How to Expertly Edit Your Own Writing

7 Ways to Expertly Edit Your Own Writing

Writing can (and should!) be a creative, uplifting, enjoyable process. However, once the initial writing is complete, the next step is editing your draft. And figuring out how to edit your own writing is usually where the writing process becomes less “fun” and more—let’s be honest—agonizing.

How so? Overly critical authors will be convinced their well-written work is terrible. Meanwhile, overly confident writers will be certain even their least thought-out work is sheer perfection. So how can you effectively edit your own writing?

Here are seven tips to help you objectively improve and edit your own writing:

1. Write Yourself Notes Before You Edit Your Own Writing

Read your complete novel, poem, story, or essay—without editing. Write yourself notes about possible changes you might want to make so you don’t forget them. If you attempt to edit your work as you’re reading it, you’ll get caught up in rewriting and never move forward or see the piece as a whole.

2. Know Your Writing Weaknesses

You’re the only one living in your head, so that makes you the person most likely to catch mistakes specific to you as a writer. Keep a list of clichéd phrases, words you know you overuse, grammar mistakes you’re prone to making, and so forth. When you’re looking at a new piece you’ve written, be sure to check for these red flags.

3. Kill Your darlings, and Show No Mercy

Certain settings, play-on words, or characters that seemed like a great idea when you first started writing may not seem so perfect by the end. When in doubt—cut it out! Be honest with yourself, and don’t shy away from the “delete” key.

4. Go With Your Gut When Editing Your Own Writing

Everything about your finished work seems right… yet it still feels wrong. If you find yourself trying too hard to ignore the inkling that you need to change something, maybe it’s time to listen to your inner critic and take a second look at your work. Even if it means making major changes, trust your writer’s instinct.

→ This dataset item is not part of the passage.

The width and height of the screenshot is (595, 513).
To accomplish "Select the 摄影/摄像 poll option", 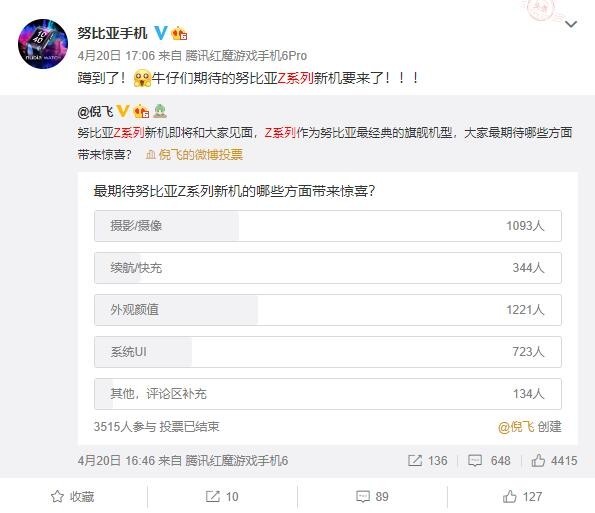I will click(x=328, y=226).
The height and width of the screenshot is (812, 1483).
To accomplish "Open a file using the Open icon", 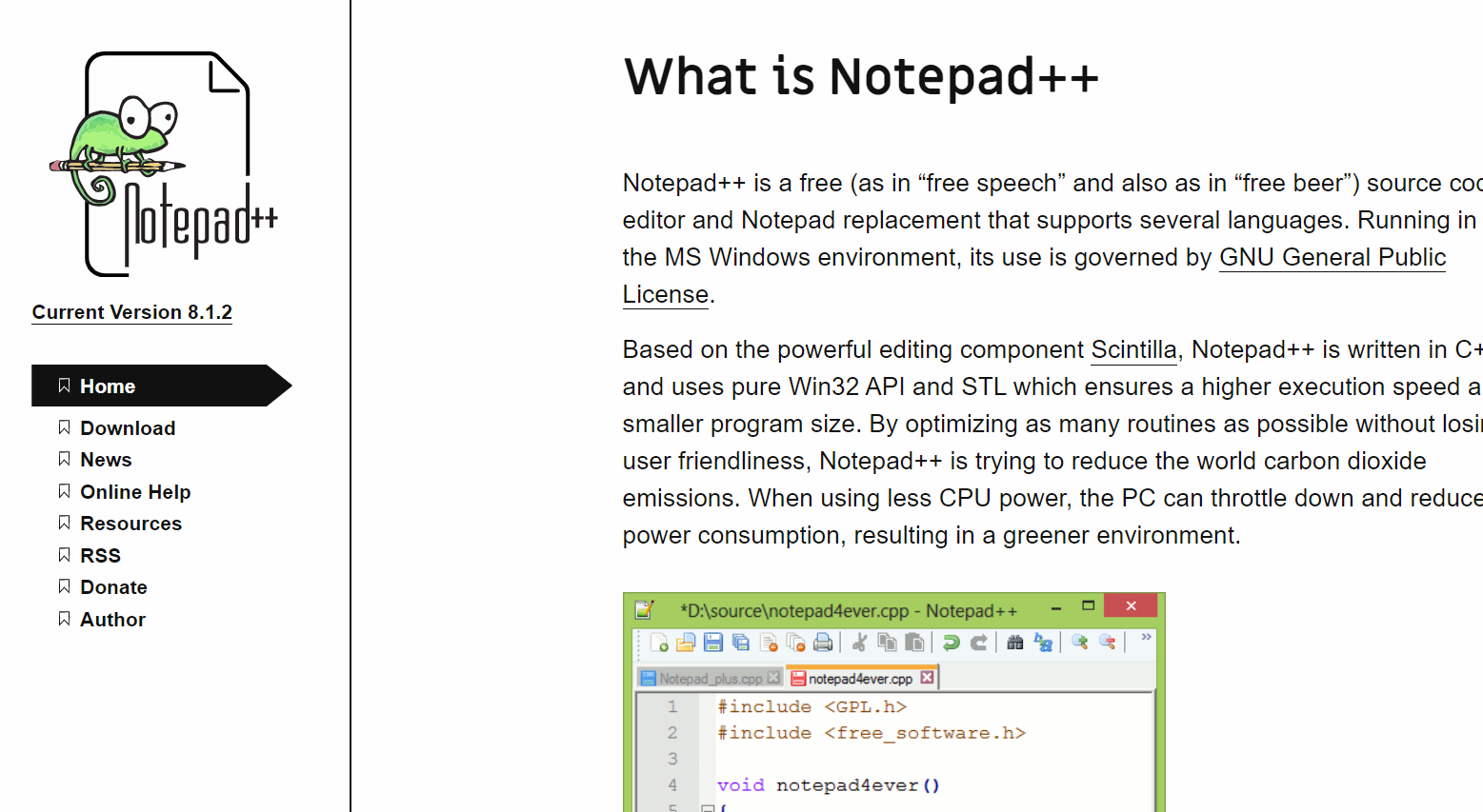I will coord(684,641).
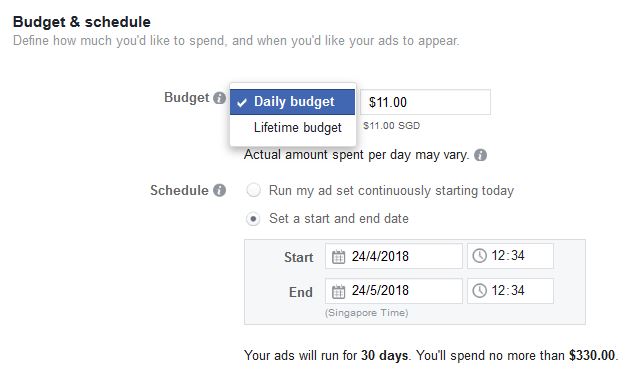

5. Create Multiple Rounds of Editing

If the mere thought of editing your own writing makes your skin crawl, break down the editing into smaller, more manageable tasks. Then, in each round of editing, focus on a different aspect: One read-through can be just for punctuation, another can be dedicated to specific characters, and so on. This way, the editing will seem less overwhelming and more like a series of easily completed projects you can actually finish.

6. Put Aside Your Work

Sometimes you need to take a break from the process of editing. Step away from the keyboard, put your manuscript on a shelf, and walk away for a while. Don’t return to your self-editing until you feel refreshed and ready. This way, you can look at your work with a clear mind and clearer eyes.

7. Ask for Help

If none of these tactics works for you, you might want to call in reinforcements. Choose a trusted friend or mentor, and ask him or her to review your work for specific issues: spelling, grammar, continuity, etc. This will ensure you get a helping hand that’s not too heavy-handed. You don’t want outside editors making changes you’re not completely convinced need to occur. Remember, at the end of the day, it’s your writing!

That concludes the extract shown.